What is more interesting though is the pattern of increases in real wages across the pay distribution. The very lowest paid – those in the bottom one per cent of the pay distribution did a little better than the average, seeing their real wages increase by 70 per cent, in no small part due to the introduction of the national minimum wage. But the biggest gains are to be found among those with the highest pay. Someone at the 90th percentile of the pay distribution (i.e. just in the top 10 per cent or earners) saw their real pay increase by 81 per cent, while for the top one per cent real pay increased by a massive 117 per cent – over 3.1 per cent a year.
In fact, apart from the bottom seven per cent of the pay distribution, the further up the pay distribution a person is, the greater has been the increase in their real pay.

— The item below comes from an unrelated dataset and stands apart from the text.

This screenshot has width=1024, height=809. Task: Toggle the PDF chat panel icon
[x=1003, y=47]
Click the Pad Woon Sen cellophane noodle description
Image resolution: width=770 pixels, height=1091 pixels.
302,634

Apart from the bottom seven per cent, pay inequality has increased, particularly at the very top of the scale.
The report also looks at what happened between 1986 and 1998 – before the introduction of the National Minimum Wage – and between 1998 and 2011. The contrast between the two periods is perhaps the most interesting finding of the report.
In the first period, real pay gains were larger the further up the pay scale you were, and those at the very top – especially the highest one per cent of earners did exceptionally well. Remember also that these figures are all for pay before tax and national insurance contributions. The cut in the top rate of tax from 60 per cent to 40 per cent in 1988 means that in after tax terms, the gap between the gains of those at the top and the rest of the distribution will have been even greater.
Between 1998 and 2011, however, the biggest gains in real pay went to those in the very bottom 2% of the pay distribution – those who benefited directly from the introduction of the national minimum wage. For much of the rest of the pay distribution, the increase in real pay over the period was much the same. Only the top few percent did better.
For 90 per cent of the pay distribution, wage inequality was unchanged between 1998 and 2011. But those at the very top of the pay scale still managed to secure bigger gains than everyone else.
This suggests any attempt to tackle inequality in pay needs to start by halting, and then reversing this tendency for pay at the very top to increase faster than pay for the rest of the workforce.